Switch "page title" to "main heading" in the rows starting with the line that contains "Where should I click to: Click the FEBH" and going on through the end of the records, keeping everything else unchanged and leaving the pictures out.

Records from a pointing dataset.
>>>
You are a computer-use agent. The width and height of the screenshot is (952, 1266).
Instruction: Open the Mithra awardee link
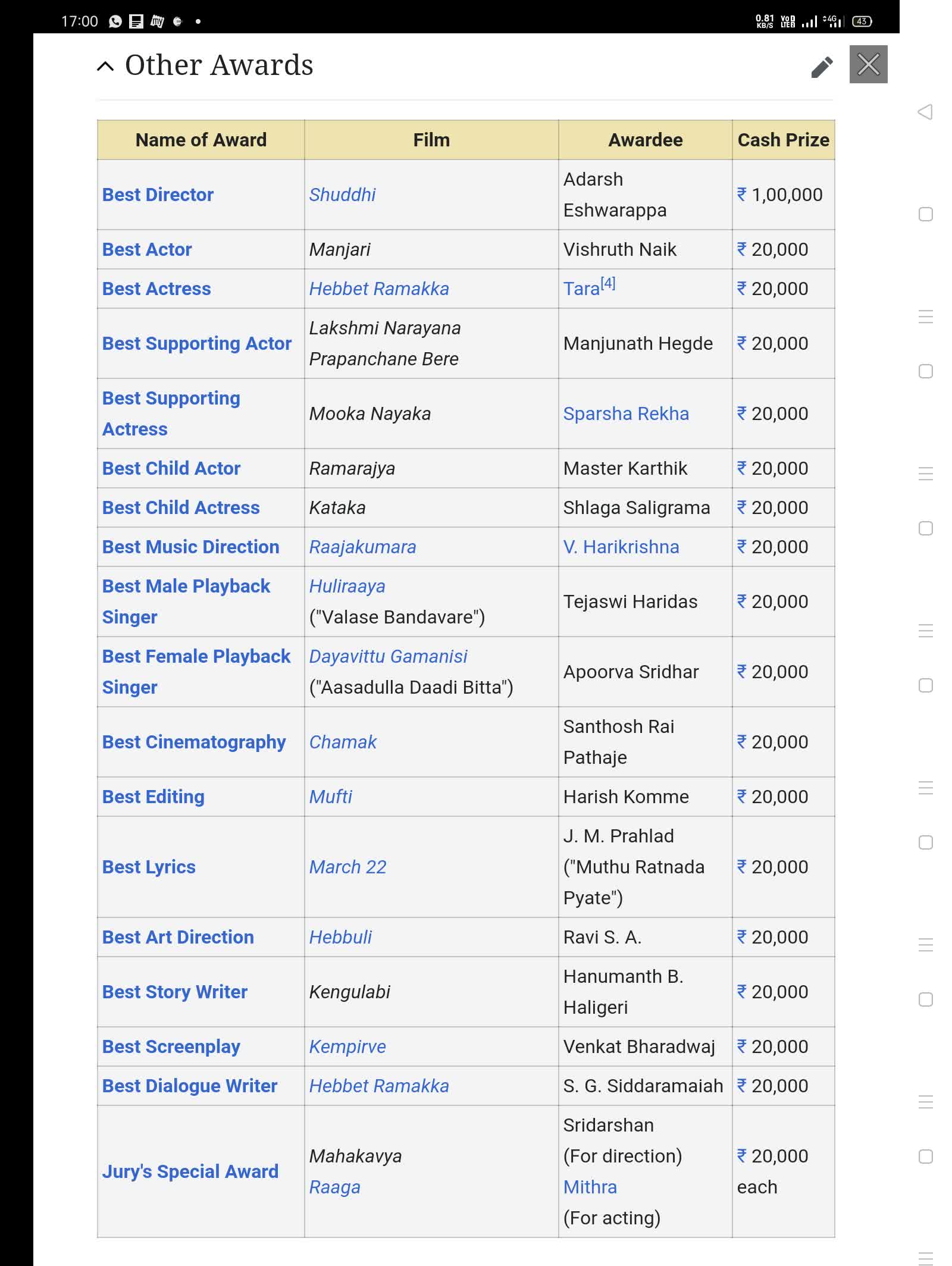pyautogui.click(x=590, y=1187)
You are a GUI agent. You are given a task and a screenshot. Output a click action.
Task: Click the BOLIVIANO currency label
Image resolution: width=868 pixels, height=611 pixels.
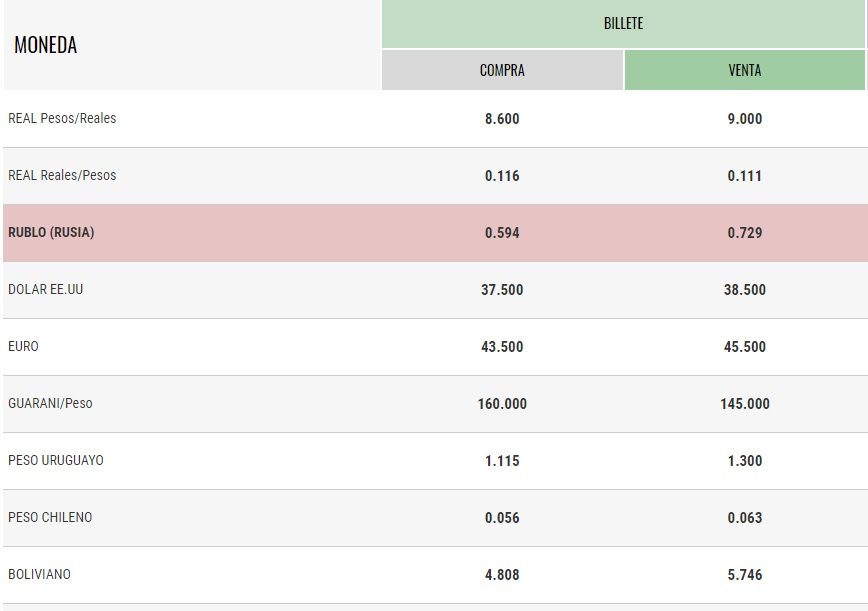pyautogui.click(x=39, y=574)
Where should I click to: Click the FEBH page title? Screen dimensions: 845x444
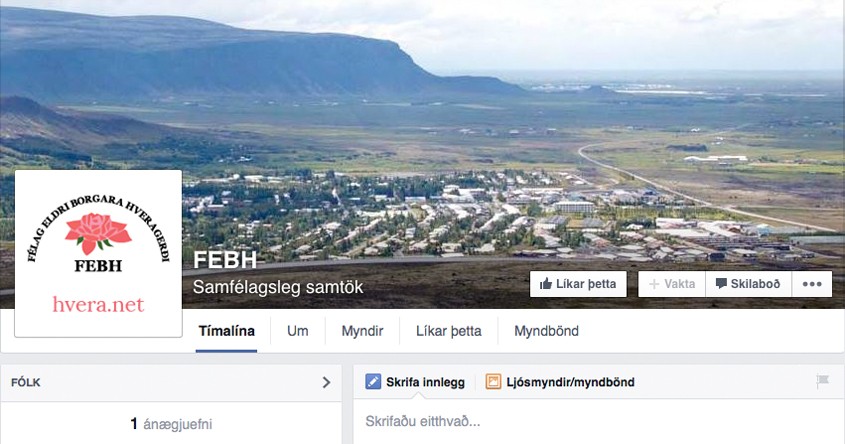(x=225, y=260)
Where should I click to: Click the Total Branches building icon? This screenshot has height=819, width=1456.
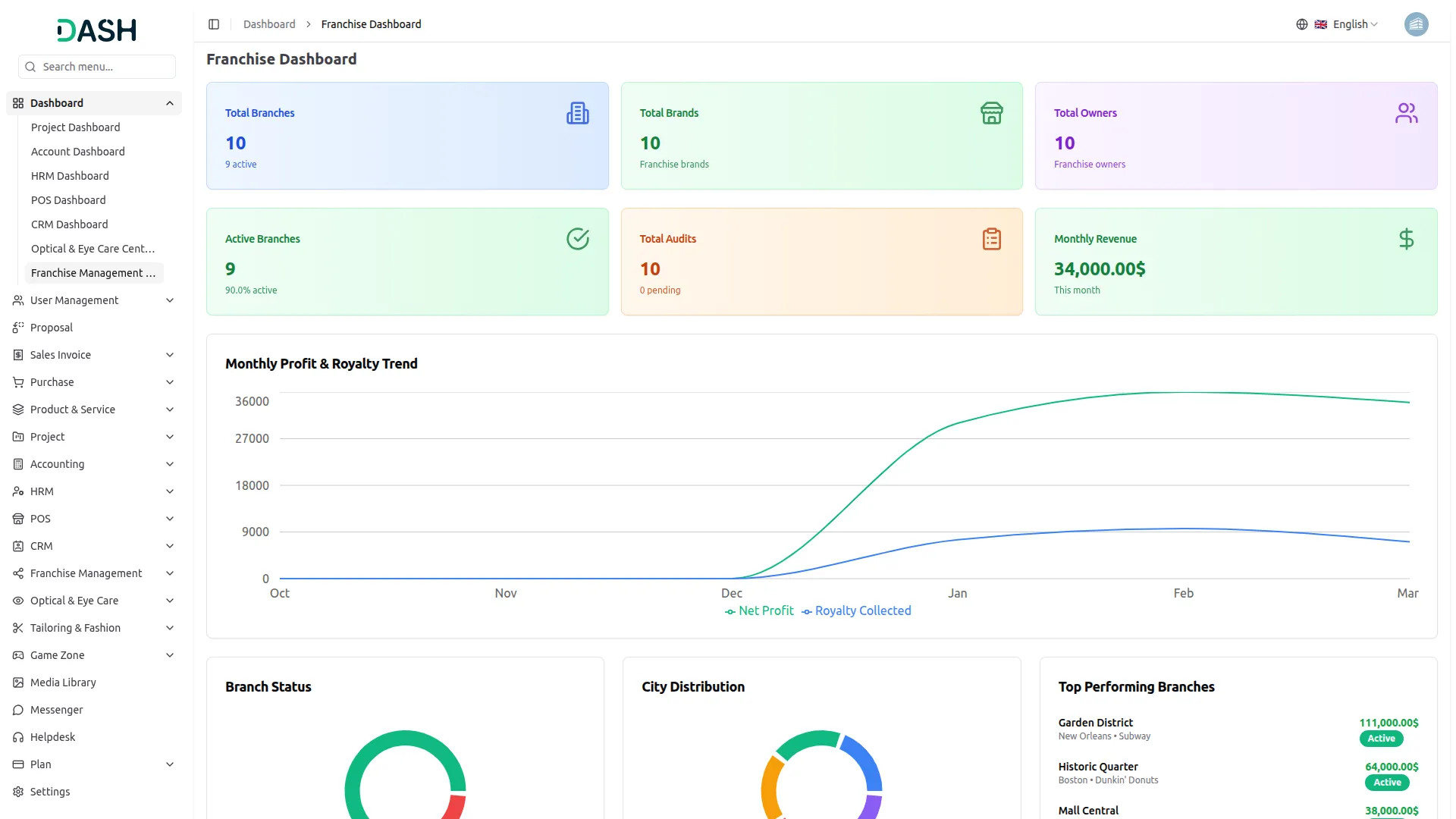577,113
<<<
Output of the exercise.
Where should I click to: Click the FEBH main heading? Screen dimensions: 845x444
(x=225, y=260)
Where should I click to: Click the Total Branches building icon? This screenshot has height=819, width=1456.
577,113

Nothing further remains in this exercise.